*** Begin section ***

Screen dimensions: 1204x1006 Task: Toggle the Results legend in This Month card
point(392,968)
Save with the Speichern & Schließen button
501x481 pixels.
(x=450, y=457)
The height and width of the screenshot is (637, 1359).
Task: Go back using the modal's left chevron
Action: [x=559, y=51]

*** End section ***

Your instructions:
The answer should consist of the full listing, repeated exactly.

Response to the task:
Screen dimensions: 1204x1006 Task: Toggle the Results legend in This Month card
point(392,968)
Save with the Speichern & Schließen button
501x481 pixels.
(x=450, y=457)
The height and width of the screenshot is (637, 1359).
Task: Go back using the modal's left chevron
Action: [x=559, y=51]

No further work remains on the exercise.